Sprechstunde mit Dr. Heribert Brück Gibt es Alternativen zu Marcumar?

Unser Leserin Leni F. (69) aus Viersen fragt: "Vor drei Jahren wurde bei mir Vorhofflimmern festgestellt, seither nehme ich Marcumar und bin gut eingestellt. Die Ersatzpräparate waren meinem Hausarzt damals zu unsicher. Gibt es da Neues?"

Heribert Brück Bei Vorhofflimmern fürchten wir beim Patienten insbesondere den Schlaganfall; das Ausmaß des Risikos hängt davon ab, welche zusätzlichen Erkrankungen vorliegen. Effektiv verhindern kann man die Bildung von Blutgerinnseln, die zu einem Schlaganfall führen, durch Medikamente, die in die Blutgerinnung eingreifen und deshalb Antikoagulantien genannt werden. Bis vor einigen Jahren gab es dafür nur Phenprocoumon, das wir als Marcumar kennen, und Warfarin, das bei uns aber kaum eingesetzt wird. Seit September 2011 gibt es neue orale Antikoagulantien (NOAKs), die heute, da sie nicht mehr so neu sind, direkte orale Antikoagulantien (DOAKs) genannt werden - sie beeinflussen nur einen Gerinnungsfaktor, während Marcumar auf mehrere Faktoren wirkt. Mittlerweile gibt es bei uns drei DOAKs, und ein viertes steht vor der Tür.

Der Vorteil der neuen Medikamente ist die einfache Dosierung; man muss keine Blutkontrollen mehr durchführen. Doch dies wird als Kritikpunkt aufgeführt: dass man keine Kontrolle hat und dass ja wohl kaum eine Dosis bei allen gleich wirken kann. Ein weiterer Kritikpunkt sind die Kosten der Medikamente. Und dann liest und hört man auch immer wieder von ernsten Zwischenfällen, ja gar Todesfällen unter der Behandlung mit NOAKs.

In den Untersuchungen für die Zulassung wurden etwa 72 000 Patienten untersucht. In allen Studien waren die DOAKs mindestens genau so wirksam wie Warfarin, es gab oft sogar Überlegenheiten der Neuen. Die Nebenwirkungen, und hier insbesondere die schweren Blutungen, waren jedoch bei den neuen Substanzen deutlich geringer.
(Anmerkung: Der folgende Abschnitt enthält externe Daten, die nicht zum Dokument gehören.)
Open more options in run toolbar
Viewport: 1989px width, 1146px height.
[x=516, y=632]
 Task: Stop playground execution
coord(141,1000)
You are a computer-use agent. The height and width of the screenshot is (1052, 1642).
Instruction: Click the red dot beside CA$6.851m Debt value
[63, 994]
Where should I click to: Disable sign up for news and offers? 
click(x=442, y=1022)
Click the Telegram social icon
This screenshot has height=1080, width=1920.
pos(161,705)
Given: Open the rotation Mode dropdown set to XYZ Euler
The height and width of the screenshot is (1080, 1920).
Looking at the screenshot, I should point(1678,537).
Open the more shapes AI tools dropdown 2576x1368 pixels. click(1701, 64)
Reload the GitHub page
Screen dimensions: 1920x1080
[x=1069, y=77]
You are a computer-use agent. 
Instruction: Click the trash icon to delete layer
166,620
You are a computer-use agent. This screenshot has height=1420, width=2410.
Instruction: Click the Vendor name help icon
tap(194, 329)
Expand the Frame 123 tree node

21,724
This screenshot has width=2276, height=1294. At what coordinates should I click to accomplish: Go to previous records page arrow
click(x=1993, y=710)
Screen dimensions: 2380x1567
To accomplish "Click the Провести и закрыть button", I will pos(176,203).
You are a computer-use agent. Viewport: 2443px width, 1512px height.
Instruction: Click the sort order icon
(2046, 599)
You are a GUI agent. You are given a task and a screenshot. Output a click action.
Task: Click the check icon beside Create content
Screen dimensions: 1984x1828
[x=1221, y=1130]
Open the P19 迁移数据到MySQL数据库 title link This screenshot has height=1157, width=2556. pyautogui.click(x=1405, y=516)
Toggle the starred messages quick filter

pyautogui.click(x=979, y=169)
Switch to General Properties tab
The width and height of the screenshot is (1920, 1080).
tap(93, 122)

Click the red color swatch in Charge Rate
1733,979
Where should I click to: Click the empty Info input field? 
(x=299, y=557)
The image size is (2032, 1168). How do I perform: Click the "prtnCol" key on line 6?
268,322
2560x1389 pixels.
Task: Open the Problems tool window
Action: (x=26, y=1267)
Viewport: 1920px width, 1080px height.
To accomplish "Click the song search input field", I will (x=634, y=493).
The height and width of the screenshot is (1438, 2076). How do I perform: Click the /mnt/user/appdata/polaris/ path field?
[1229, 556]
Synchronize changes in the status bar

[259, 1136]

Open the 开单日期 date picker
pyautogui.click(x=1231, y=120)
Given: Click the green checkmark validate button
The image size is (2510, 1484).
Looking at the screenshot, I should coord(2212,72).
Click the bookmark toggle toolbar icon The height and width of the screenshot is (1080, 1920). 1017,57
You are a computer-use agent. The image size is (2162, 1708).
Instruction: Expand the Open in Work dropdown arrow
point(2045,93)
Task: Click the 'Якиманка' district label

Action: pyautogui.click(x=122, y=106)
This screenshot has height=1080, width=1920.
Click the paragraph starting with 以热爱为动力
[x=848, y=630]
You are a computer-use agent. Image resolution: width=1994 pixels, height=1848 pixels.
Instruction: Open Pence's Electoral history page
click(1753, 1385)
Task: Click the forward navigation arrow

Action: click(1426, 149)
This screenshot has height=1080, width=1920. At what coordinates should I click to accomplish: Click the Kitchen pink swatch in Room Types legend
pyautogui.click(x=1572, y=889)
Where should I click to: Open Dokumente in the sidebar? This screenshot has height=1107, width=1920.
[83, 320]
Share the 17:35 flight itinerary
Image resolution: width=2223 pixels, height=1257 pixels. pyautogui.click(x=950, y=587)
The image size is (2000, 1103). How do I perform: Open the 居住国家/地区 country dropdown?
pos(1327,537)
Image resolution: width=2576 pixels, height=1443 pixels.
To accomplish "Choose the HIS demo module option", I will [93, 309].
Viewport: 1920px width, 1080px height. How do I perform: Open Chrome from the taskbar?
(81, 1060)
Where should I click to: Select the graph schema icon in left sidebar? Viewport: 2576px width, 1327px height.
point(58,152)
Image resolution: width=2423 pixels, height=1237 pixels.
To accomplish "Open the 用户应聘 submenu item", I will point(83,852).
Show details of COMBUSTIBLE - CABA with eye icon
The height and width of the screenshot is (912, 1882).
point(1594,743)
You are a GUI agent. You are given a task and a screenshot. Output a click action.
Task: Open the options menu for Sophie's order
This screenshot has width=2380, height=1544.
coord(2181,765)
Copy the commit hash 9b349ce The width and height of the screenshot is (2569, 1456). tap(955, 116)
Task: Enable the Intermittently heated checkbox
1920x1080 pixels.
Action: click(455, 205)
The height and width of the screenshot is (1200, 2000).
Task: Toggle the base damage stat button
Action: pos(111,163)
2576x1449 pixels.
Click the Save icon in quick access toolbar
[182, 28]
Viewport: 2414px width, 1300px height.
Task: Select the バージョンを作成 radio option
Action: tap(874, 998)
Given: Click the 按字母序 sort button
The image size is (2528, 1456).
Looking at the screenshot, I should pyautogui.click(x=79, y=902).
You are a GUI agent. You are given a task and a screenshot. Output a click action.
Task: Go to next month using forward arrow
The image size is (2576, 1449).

Dies hat dazu geführt, dass von dem sehr kritischen "Institut für Qualität und Wirtschaftlichkeit im Gesundheitswesen" (IQWIG) für ein Präparat sogar ein Zusatznutzen gegenüber Marcumar festgestellt wurde.

Soeben wurden auch Daten amerikanischer Studien veröffentlicht, die nachgeschaut haben, ob die neuen Substanzen im Alltag die gleichen Vorteile bieten wie in den kontrollierten Studien. Ein Großteil stammt von der US-Zulassungsbehörde für Medikamente. Und auch hier konnte bei einer riesigen Zahl von Patienten nachgewiesen werden, dass das Blutungsrisiko eher geringer ist als unter Marcumar. Blutungen können bei allen Medikamenten auftreten, die in die Gerinnung eingreifen. Die Angst vor den neuen Medikamenten ist unbegründet. Trotzdem kann ein gut auf Marcumar eingestellter Patient weiter bei Marcumar bleiben.